Prevalence of GADA positivity and LADA in the current study was much lower than demonstrated in Southern India [27,38]. This is contrary to the findings observed in China and Europe, where compared to north, the frequency of LADA was lower in the southern region [9,18,39–42]. Interestingly, lower frequency of LADA 2.6% was noted in an island nation Srilanka near southern coast of India [43]. It needs to be assessed if geographical, climatic and cultural differences within a country or continent directly contribute towards regional discrepancies in the prevalence of LADA by conducting large scale studies.

Characteristics of LADA among European, Chinese and Arab populations are remarkably different from GADA-negative DM2 subjects [15,18,28]. In accordance, patients with LADA in our cohort, compared with DM2 patients, were younger at recruitment and onset of diabetes, had lower waist circumference.
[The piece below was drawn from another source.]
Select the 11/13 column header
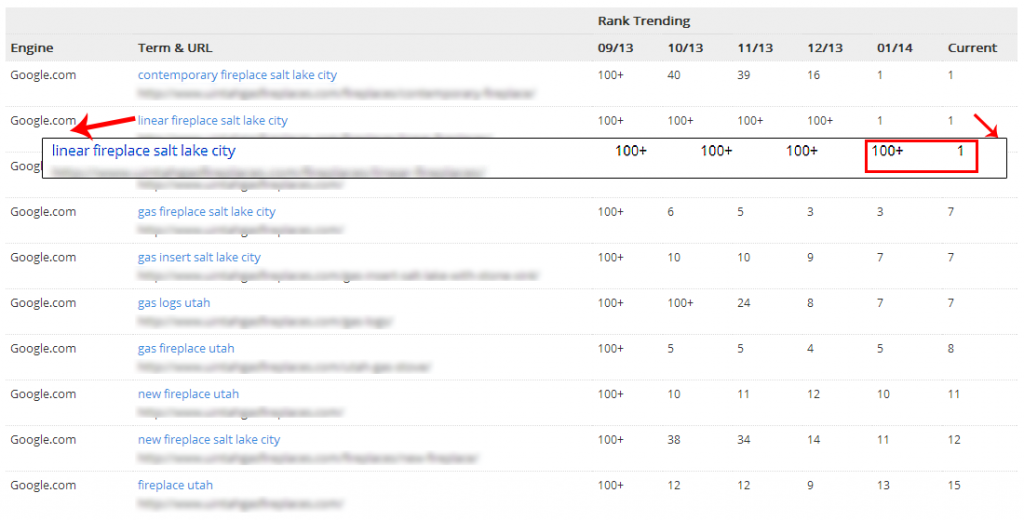Screen dimensions: 1024x520 tap(755, 48)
There are some limitations of our study. We acknowledge that due to small sample size we cannot generalize our results however, to best of our knowledge this is the first study investigating the prevalence and general characteristics of LADA in the National Capital Region of India. Hence, our study paves the way for future research with large sample size. Further, due to inclusion of patients with disease duration up to five years after diagnosis, LADA cases might have been underestimated as GADA titer may fluctuate and decrease over time.[3]
Our results indicate that LADA represents 6.5 % of cases among adult-onset diabetes in a region of north India. LADA is a prevalent form of adult-onset autoimmune diabetes and not rare. This study shows different phenotypic features of LADA patients compared to DM2 patients. These patients are generally misdiagnosed with DM2 and receive sulphonylurea therapy for years, which, further exhausts β-cells and aggravates the autoimmune process [44]. The knowledge that adult-onset diabetic have GADA should alert the health care providers to the high probability of more rapid progression to insulin therapy than in classic type 2 diabetes. In future, along with insulin, other potential pharmacological therapies like incretins, vitamin D and GAD65, which tend to preserve β-cells, may play an important role in the management of these patients [19].
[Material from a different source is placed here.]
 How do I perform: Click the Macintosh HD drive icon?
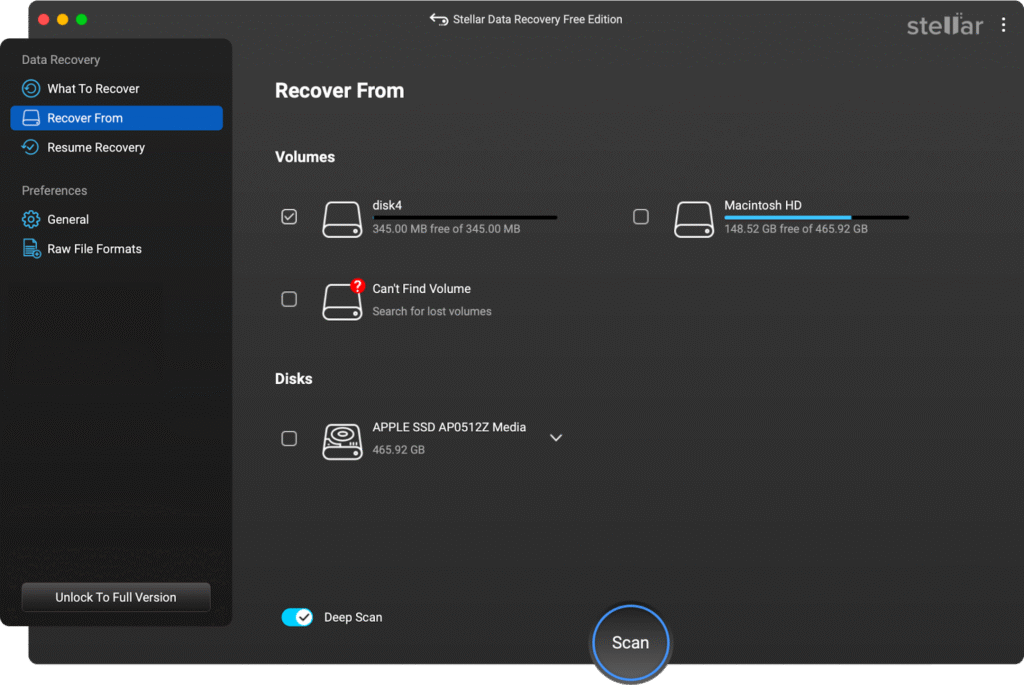click(693, 218)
To avoid use of β-cell damaging therapies and achieve optimal metabolic control in these patients it becomes increasingly important to screen for LADA early. Early insulin treatment in LADA may restore better metabolic control however; no clear potential long term effect has been demonstrated on preservation of beta cell function [45]. Not all, but majority of LADA patients tend to progress towards insulin dependency within a few years after the diagnosis. The risk of developing other organ-specific autoimmune diseases in LADA patients is high [5].

In the developing world, sometimes routine antibody testing may be considered not to be cost-effective. Thus, clinical and phenotypic features of LADA may help clinicians recognize patients for potential antibody screening.
“This work had been realized in the Medicine Doctorate framework of the Universitat Autònoma de Barcelona”. Results of this study were presented in abstract form at the 26th American Association of Clinical Endocrinologists (AACE) annual scientific & clinical congress, Austin, Texas, USA, May 3-7, 2017
Human and animal rights
Study was approved by the appropriate ethics committee and has been performed in accordance with the ethical standards laid down in the 1964 Declaration of Helsinki and its later amendments.